France is no longer what it used to be, by Jorge Fauró


There was a time when being French represented the height of Western civilization. The ‘grandeur’ Everything that came from the neighboring country was synonymous with sophistication and desire, the elegance of ‘haute couture’ and the delicacies of ‘nouvelle cuisine’, from Yves Saint Laurent to Paul Bocuse; the teaching of the language in schools until English became the universal language; the ‘bouquinistes’ of the Seine, the cafes of the Latin Quarter and Kiki de Montparnasse; Bordeaux wine, real champagne and the beaches of Normandy; the magic of the castles of the Loire and Mont Saint-Michel; jet-setting holidays in Saint-Tropez and the walk of the stars in Cannes; the indecent luxury of the Côte d’Azur, the Avenue Montaigne and the death of a British princess on the Pont de l’Alma. “Fashion fades, only style remains the same,” said Coco Chanel. The French exported style even to cross their border and watch movies in Perpinyà, ‘comme il faut’. Until Michel Platini was Ballon d’Or three years in a row at a time when as a nation it was not even enough for a married party.

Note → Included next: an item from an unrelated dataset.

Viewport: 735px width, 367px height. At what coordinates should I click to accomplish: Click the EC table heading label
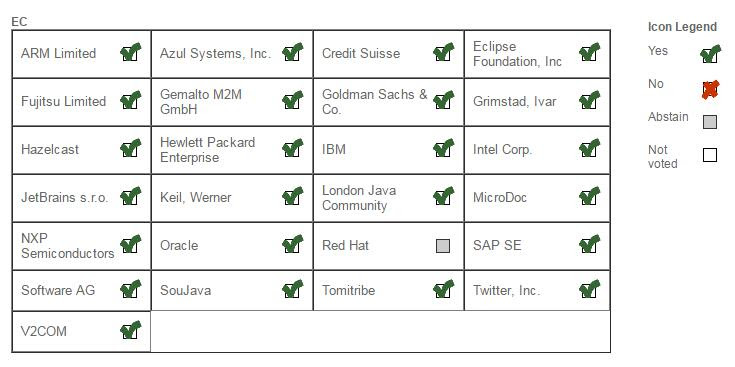[x=19, y=22]
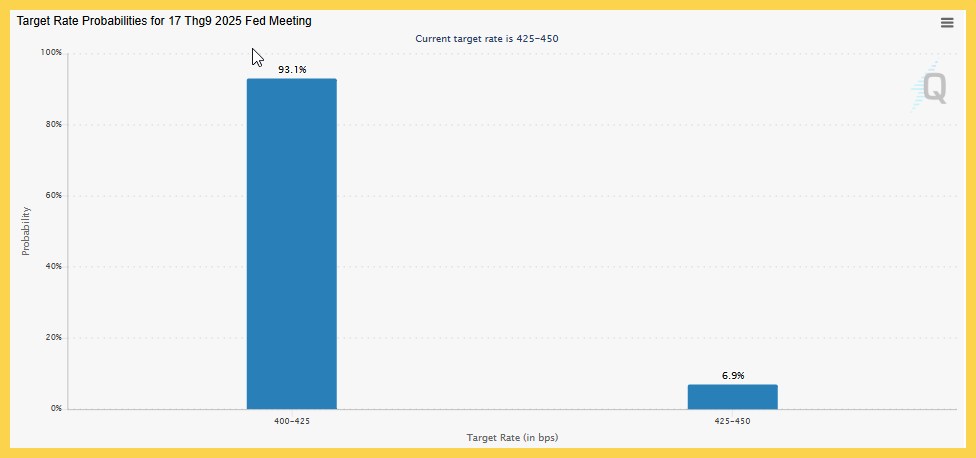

And suddenly, France lost the style.

Where has that greatness been? Torn between a centrist without pedigree and the fascism of Le Pen and Zemmour, Vichy France 82 years later. Vargas Llosa, who is Peruvian and Spanish and a member of the French Academy, coined in 1969 one of the great outbursts in the history of literature, that of Santiago Zavala looking “without love” towards Tacna Avenue: “At what point did screwed up Peru?» When has the same thing happened to France? Jean Moulin must be turning over in his crypt in the Pantheon.

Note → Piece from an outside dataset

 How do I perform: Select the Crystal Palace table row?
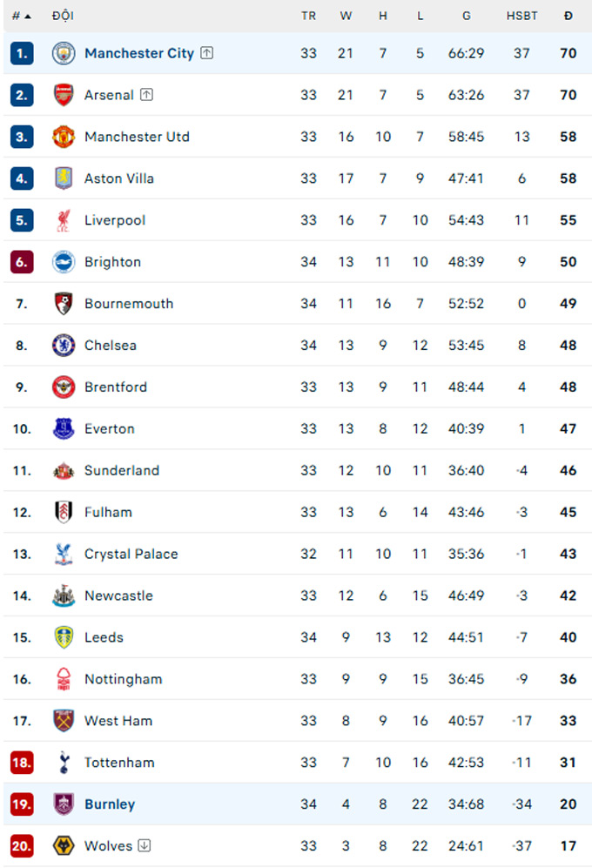296,555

Is France richer than it was a few decades ago? Absolutely yes. economically and culturally, This is corroborated by their data on the evolution of wealth, job creation or inflation, even in times of covid and in the context of a war in Europe. French cinema, music or sports continue to live a great moment and there is nothing to predict that the country’s literature and the rest of the fine arts are threatened by the influence of cultures such as Italian, Spanish, British or the always exportable American model.

Related news

However, France, like many other neighboring countries, including Spain, has recorded in recent decades such an abrupt generational change, so immersive in the new social and cultural reality, with the incorporation of these new French arrived from other countries, that the ruling classes (political, economic, cultural) have not been able to digest or interpret the birth of a new nation, without noticing that this incipient social state was leading the country to a ‘big bang’ that should have caused its re-greening as a benchmark state on the continent. Instead of that, and in what should constitute a notice to Spain (we are already observing the unstoppable growth of the extreme right), derived this new anthropological scenario towards the outskirts of the big cities or he threw it away in certain neighborhoods of the urban centers, in the stands of the radicals on the soccer fields and in marginal movements that the always jealous Gallic cultural elite bordered on the margins of what was historically acceptable and socially established. Is France richer than it was a few decades ago? Absolutely yes, but not everyone agrees to participate in this enrichment to the same extent. These new French do not reside in Le Marais, but are condemned to the suburbs, with great social benefits, but without the acceptance that legitimately corresponds to them and, therefore, destined for a hardly hopeful future. And that’s when Peru got screwed.

The rise of the extreme right and the collapse of the traditional parties today constitute the still photo of a country whose x-ray cannot be understood in Europe as a reflection of nothing exemplary. In view of what is happening in Spain, here we are a couple of elections away from receiving the same diagnosis. For many countries, France is like that leader that others wait for to take the first step. If nothing helps, sooner or later we will see Marine Le Pen sitting in the Elysée and from then on there will be an open bar in Europe. Some, like in Castilla y León, have already requested the first round. Heard cooking?